[EXCERPTED RECORDS — start]

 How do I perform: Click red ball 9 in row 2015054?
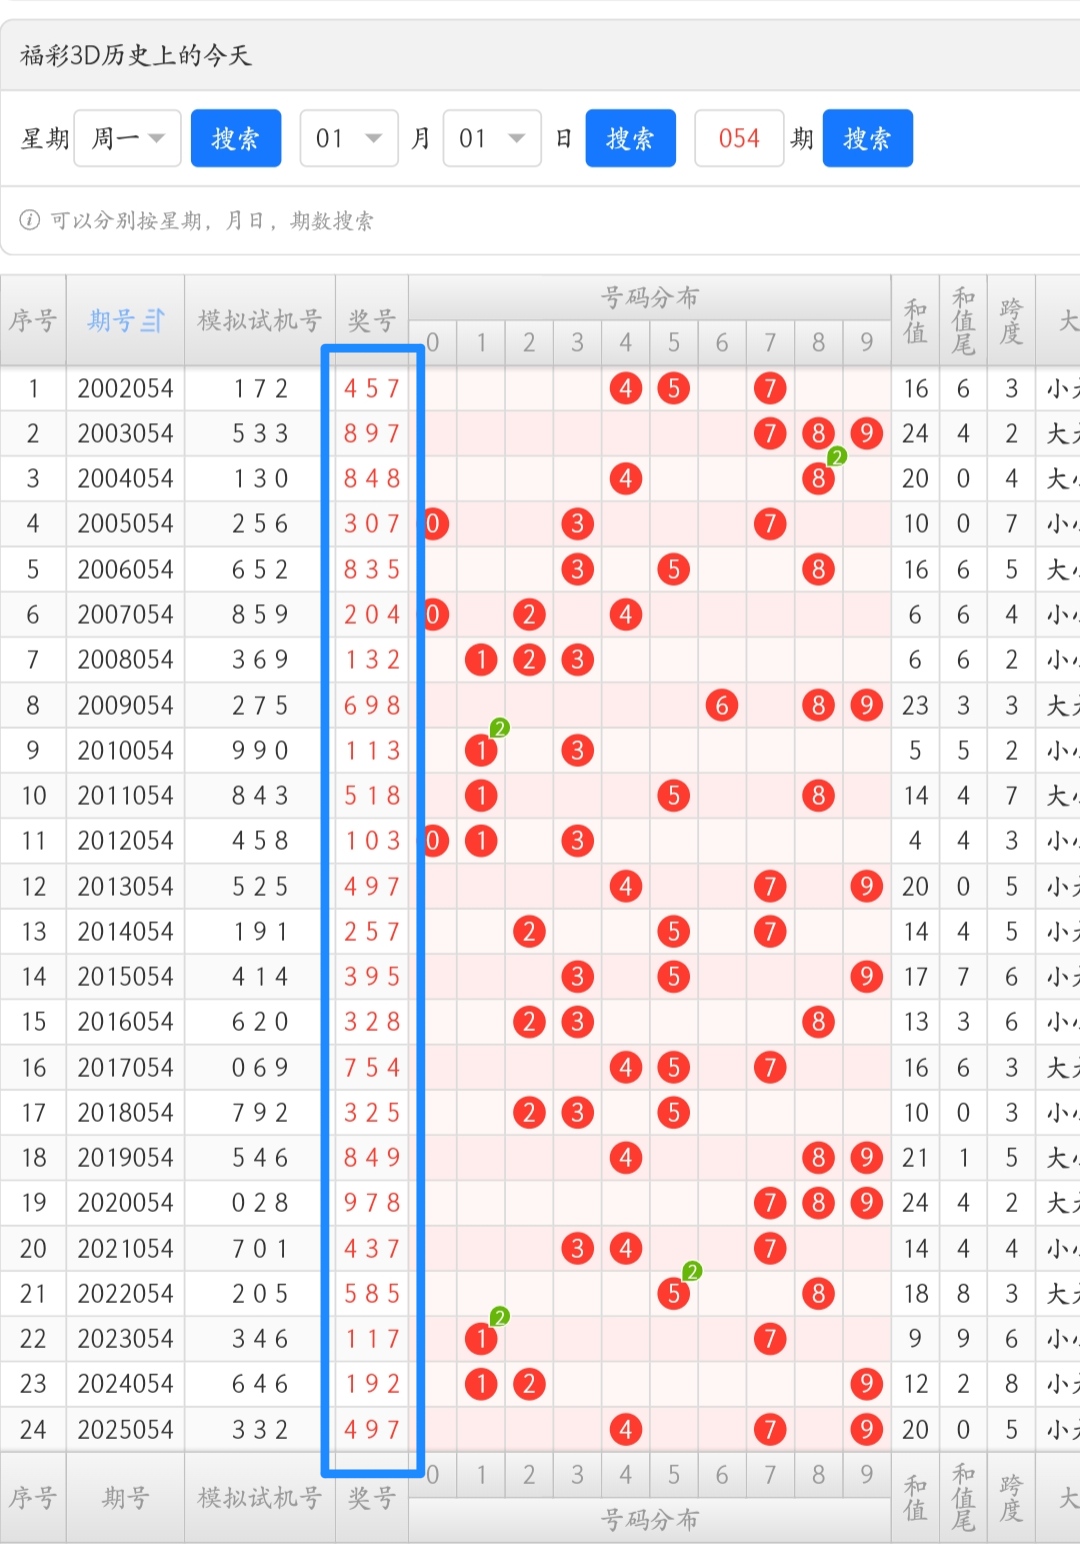866,976
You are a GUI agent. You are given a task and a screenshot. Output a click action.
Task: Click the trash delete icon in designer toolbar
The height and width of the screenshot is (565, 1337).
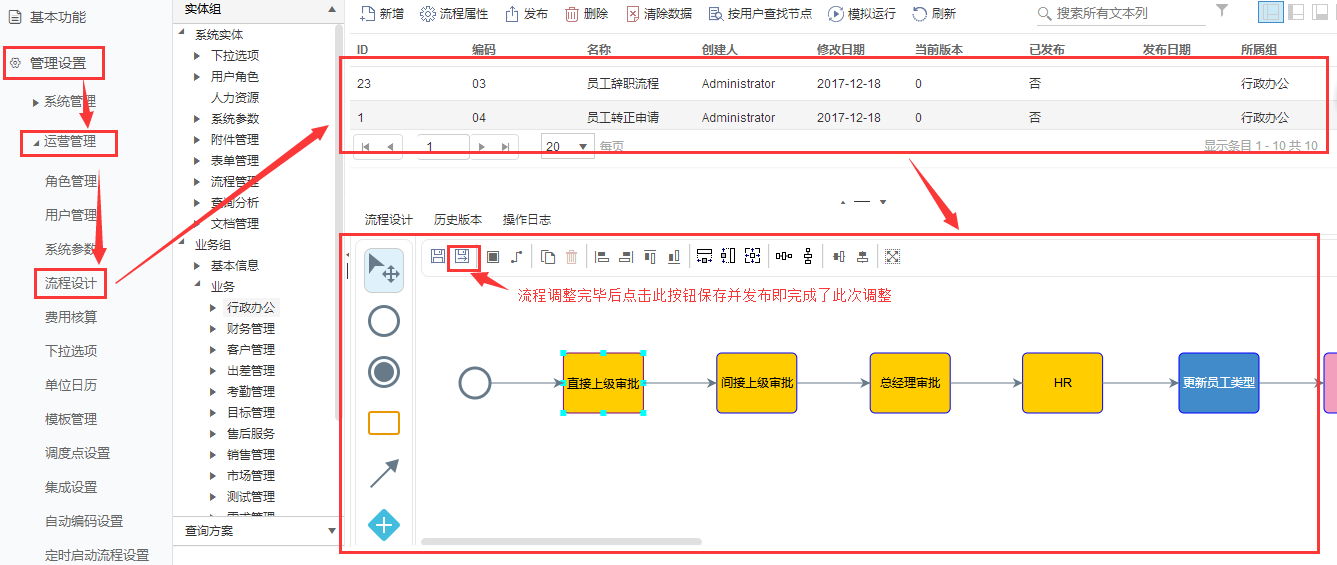coord(572,257)
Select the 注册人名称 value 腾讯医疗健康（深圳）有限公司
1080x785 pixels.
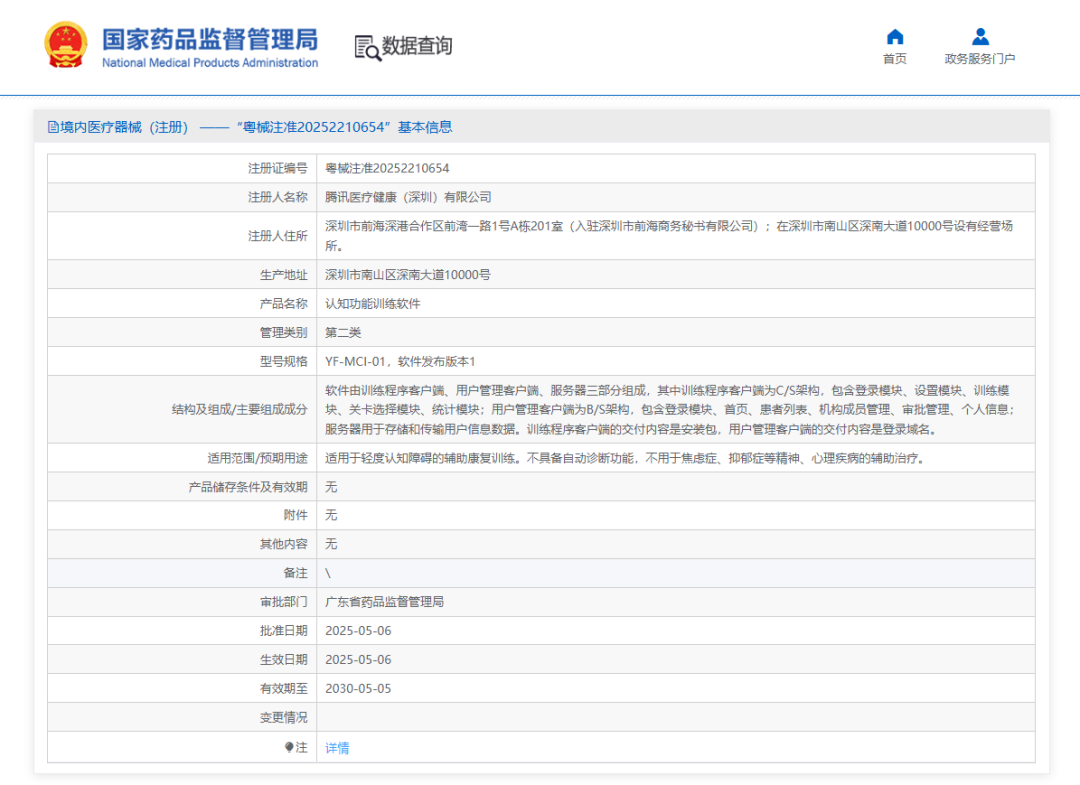(x=408, y=196)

[EXCERPTED RECORDS — finish]

TASK GOAL: With the pictures removed, set down the entire listing exactly.

WRITTEN RESPONSE:
 How do I perform: Click red ball 9 in row 2015054?
866,976
You are a GUI agent. You are given a task and a screenshot. Output a click action.
Task: Click the trash delete icon in designer toolbar
The height and width of the screenshot is (565, 1337).
coord(572,257)
Select the 注册人名称 value 腾讯医疗健康（深圳）有限公司
1080x785 pixels.
(x=408, y=196)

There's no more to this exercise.